How dire is the situation? Consider this. A teenager in Arizona received money from Apple’s bug bounty program after reporting a glitch. And it wasn’t a benign glitch, either. Fourteen-year-old Grant Thompson realized there was a way to secretly eavesdrop on people through the group FaceTime feature. He was just trying to discuss the game Fortnite with his friends. He reported it, Apple released a fix, and he collected his bounty (the exact figure is unknown).
When a teenager finds something from the bedroom of his childhood home that was missed by a multinational corporation earning 265.6 billion U.S. dollars annually, it’s worth really asking: What is going on here?

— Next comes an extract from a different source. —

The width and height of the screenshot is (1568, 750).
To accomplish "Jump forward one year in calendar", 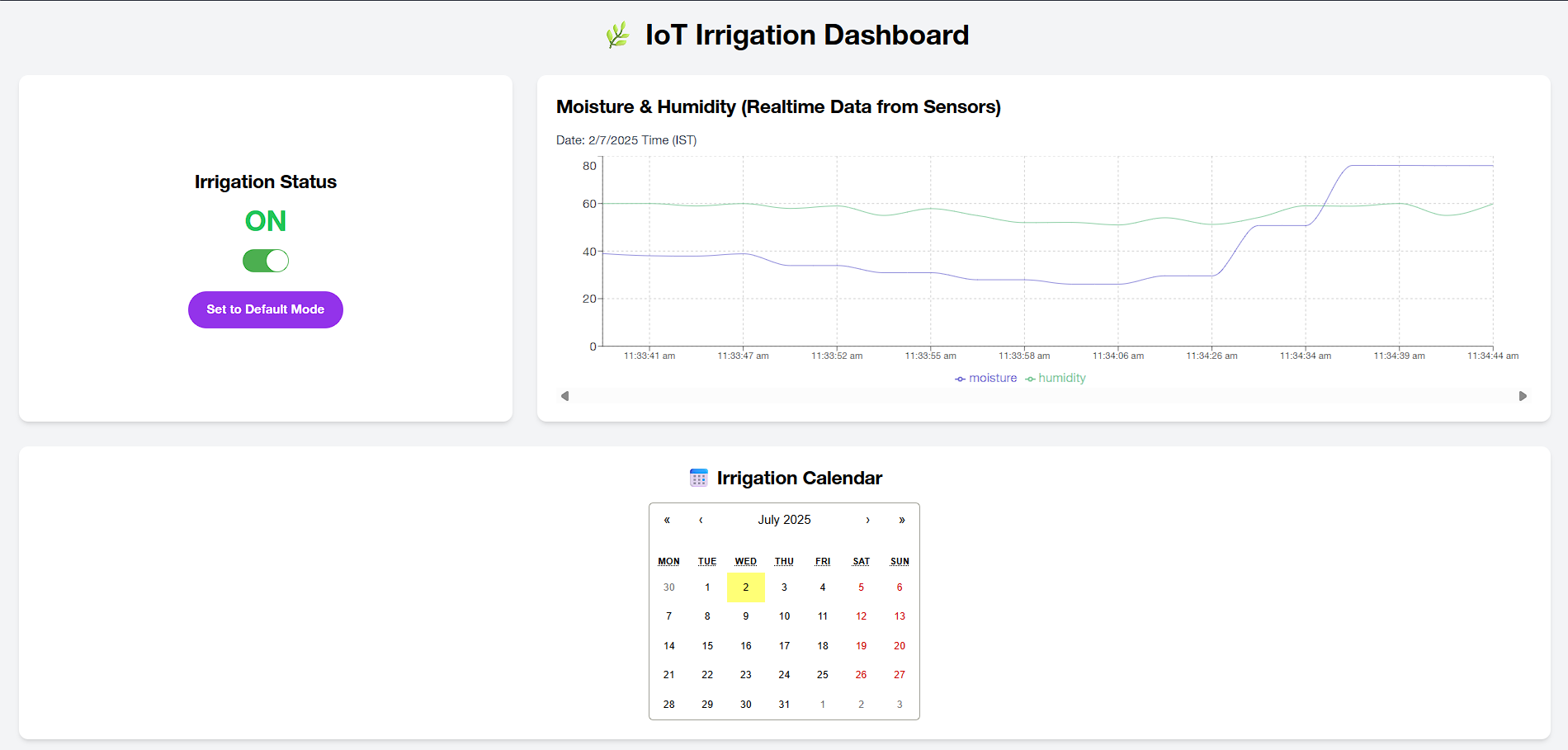I will pyautogui.click(x=901, y=520).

“You can’t just be focused on the perimeter only. You’ve got to be focused on where the data is living, how that is stored, and who has access to do what,” Cleary told DMN. He emphasized the need for proactive risk management and the right level of governance over data.
Cleary continued, “And you need to have a regular maintenance against that contact record that ensures you understand what’s occurring to it. And so perimeter layer securities, app layer securities, aren’t the only things that are going to do that. You also need the access governance controls in place as well, and then the monitoring technology.”
He said that these technologies allow data stewards to understand who has access, uniquely identify those people when they’re accessing it, and understand what they’re doing to the record. “That monitoring technology I think becomes critical at this point,” he said.
Brands could suffer long-term damage if hacks persist. But there might be ways for them to slip through the cracks and evade blame.
Some incidents are more egregious than others. For instance, the exposure of loyalty points or hotel room preferences would be treated less seriously than a massive hack that results in the dark web auctioning of passports and credit card numbers.
Also, a consumer might not be able to pinpoint blame. Breach notification laws force companies to notify affected data subjects. However, an individual consumer might be affected by multiple breaches. They might not immediately make the connection between fraudulent activity on their credit card and a particular hack. In the event of a phishing attack that replicates a brand’s messaging, it’s easier to spot the correlation. But sometimes it’s masked.
When asked about this, Brian Cleary suggested that consumers will take the severity of damage into consideration, but he added, “Their likelihood of continuing to do business with you goes down with every subsequent breach.”
If brands restore a sense of power to consumers, it’s possible that people will forgive the chaos of these modern times.
Cleary said there was a point in time when marketers wanted to know everything about consumers, but they didn’t want them to know that. However, marketing has switched over to more of a collective mindset, premised on transparency and a value exchange.
Consumers are pushing back, he said, and they expect brands and retailers to be forthcoming in the data that they’re capturing, how it’s being utilized or processed, and how it’s being stored. Additionally, consumers increasingly want and expect a preferences center. They want to determine permissions on a granular level. They want security.